Extracted entries:
-------

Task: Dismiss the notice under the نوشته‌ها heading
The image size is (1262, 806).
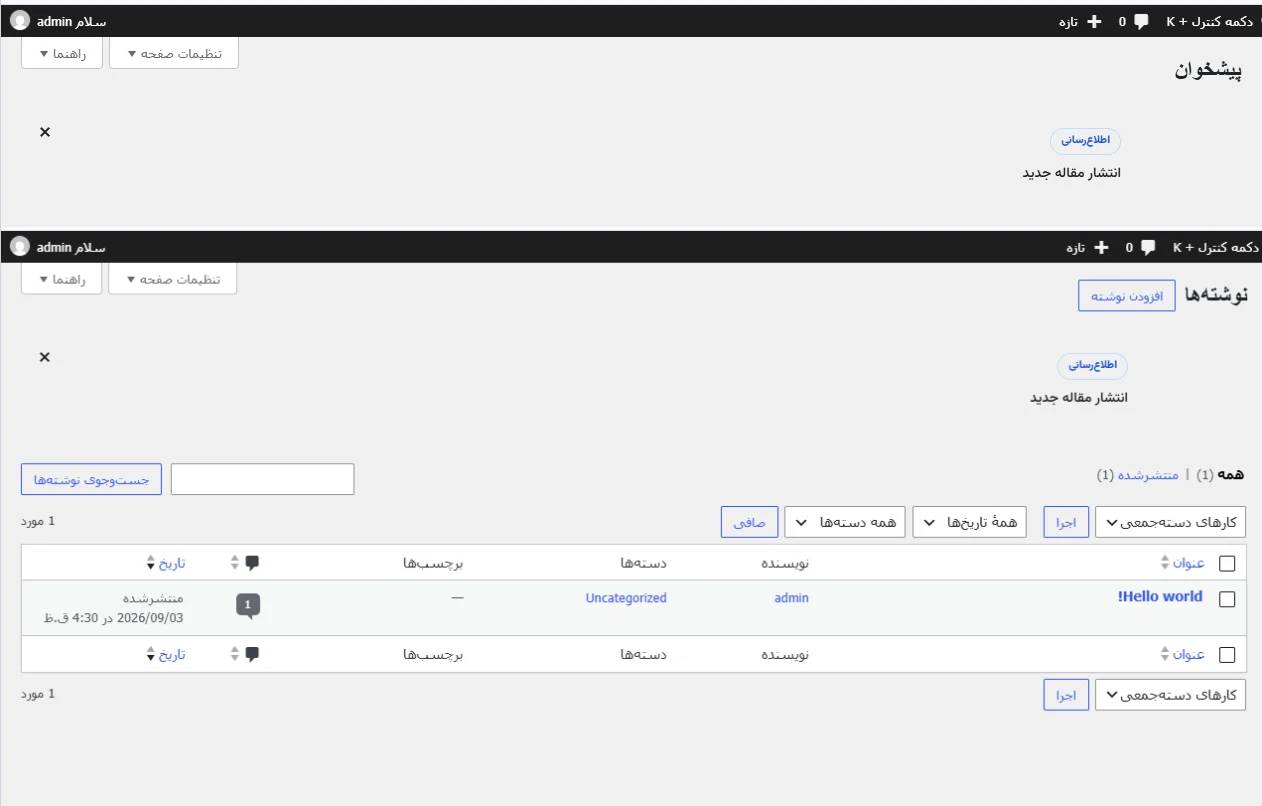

-------

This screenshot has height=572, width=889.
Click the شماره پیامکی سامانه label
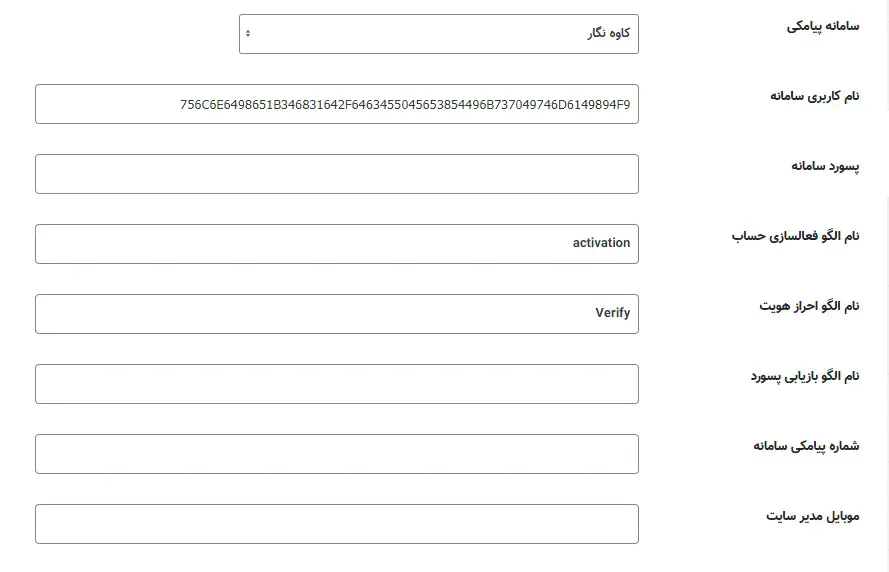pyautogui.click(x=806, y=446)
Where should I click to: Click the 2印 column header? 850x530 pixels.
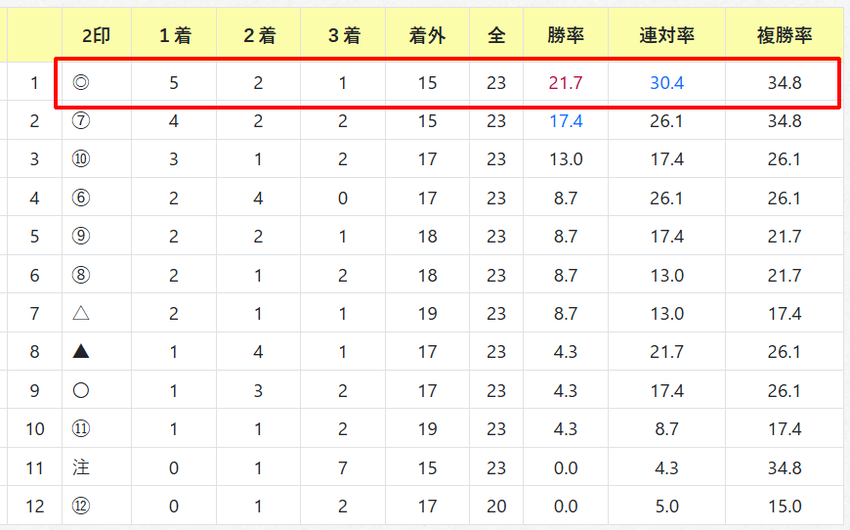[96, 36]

-------

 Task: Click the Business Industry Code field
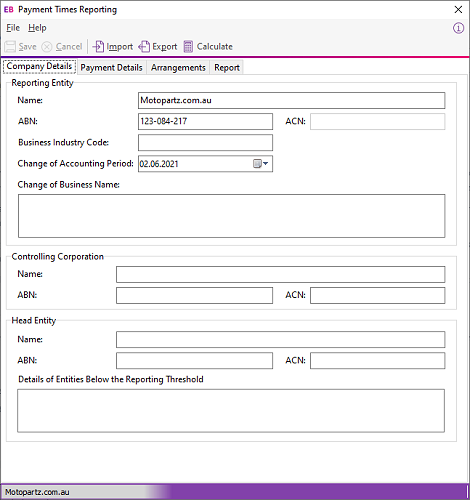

-------

Job: Copy the stretch of records from the line containing "Task: Dismiss the" through the line containing "The image size is (1262, 806).", reproducing those lines exactly and nothing else.

Output below:
Task: Dismiss the notice under the نوشته‌ها heading
The image size is (1262, 806).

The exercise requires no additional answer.